As a freshman, Jared Nickens scored in double figures eight times as a designated 3-point shooter off the bench. The Terps won seven of those games, including against Valparaiso in the NCAA tournament, when Nickens scored 14 points in 21 minutes.
As a sophomore, despite his shot and his confidence disappearing at times, the skinny 6-foot-7 wing was in double figures seven times. Maryland won six of those games, including against South Dakota State in the NCAA tournament, when Nickens again went for 14 in 26 minutes.
As a junior, as his minutes were diminished by the arrival of freshman Kevin Huerter and his own horrendous start to the season shooting 3-pointers, Nickens scored in double figures just once. But his 12 points in 17 minutes helped the Terps score a big road win at Michigan.
Now as a senior, with his role suddenly increased with the season-ending injury to sophomore forward Justin Jackson, Nickens has already been in double figures seven times. But after helping the Terps to four easy nonconference wins, his past three double-digit efforts have come in Big Ten losses.
The latest was Wednesday, when Nickens finished with 13 points in 25 minutes off the bench. As coach Mark Turgeon said afterward, one of the reasons Nickens and Dion Wiley are getting open looks is that teams are locking down defensively on Cowan and Huerter.

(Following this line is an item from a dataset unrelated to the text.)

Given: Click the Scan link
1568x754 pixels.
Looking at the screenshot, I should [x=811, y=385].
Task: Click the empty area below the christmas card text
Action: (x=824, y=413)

They are going to let Nickens beat them.
So far he hasn’t.
Maryland’s defensive woes
Offense wasn’t the problem for the Terps against the Nittany Lions; defense was, particularly in the first half. As skilled as Penn State can be with sophomores Lamar Stevens and Tony Carr, Maryland’s inability to get key stops was again costly.
It has contributed to several of Maryland’s recent losses, most notably when the Terps couldn’t stop Juwan Morgan down the stretch at Indiana and couldn’t keep Nick Ward off the offensive boards down the stretch at home against Michigan State.
Stevens was virtually unstoppable Wednesday, scoring 25 points on 10-for-12 from the field.
Huerter, who has gained a reputation for being a pretty good defensive player, gave the Penn State forward credit for making tough shots. He did, but there were too many times Stevens had a clear path down the lane or enough of an opening under the basket.
Consciously or unconsciously, key players such as Huerter and Cowan, or even freshmen Bruno Fernando and Morsell, seem to feel that their team can ill-afford for them to get into foul trouble. It also appears as if Huerter, Cowan and Morsell are not as fresh at the end of games as their minutes have piled up.
Turgeon has tried to be a little more flexible this season than in the past by having his team play zone, but after some early success in the first half of the Illinois game, when Maryland first showed it, teams have feasted from behind the 3-point line, as the Nittany Lions did at times.
It’s not going to get any easier for Maryland, with suddenly revived Northwestern coming to College Park on Saturday after its win over No. 20 Michigan. The Wildcats have struggled to score, but they have players such as seniors Bryant McIntosh and Scottie Lindsey, as well as juniors Vic Law and Dererk Pardon, who are going to be tough matchups.
Maryland still needs help at point guard next season after four-star point guard Tyger Campbell committed to UCLA on Tuesday, continuing a streak of recruiting misses for the Terps men’s basketball team.
When you think of tough places to play in the Big Ten, the Bryce Jordan Center is never mentioned. In terms of atmosphere, it might be one of the worst arenas in Division I when it comes to feeling like a pit.
But somehow, Maryland has never played well in its three trips to Happy Valley.
Three years ago, the Terps were lucky to win after some questionable calls went their way down the stretch. (I can still see senior forward Evan Smotrycz drawing a late foul after hooking a Nittany Lions player going for a rebound.)
A year ago, Maryland was still in a bit of a funk from its last-second loss at home to Purdue when it played the Nittany Lions on their home court. The Terps were in an even bigger one after losing to Penn State.
The Nittany Lions didn’t need any favorable calls to beat Maryland on Wednesday. And the Terps certainly showed a little more spark — and heart — than they did last year after falling behind by 10 points in the second half.
But in an arena that was more half-empty, against a team that was simply more talented than the Terps, Turgeon’s team lost again.
Maryland’s next road game, Tuesday night at Nebraska, will likely be a sellout.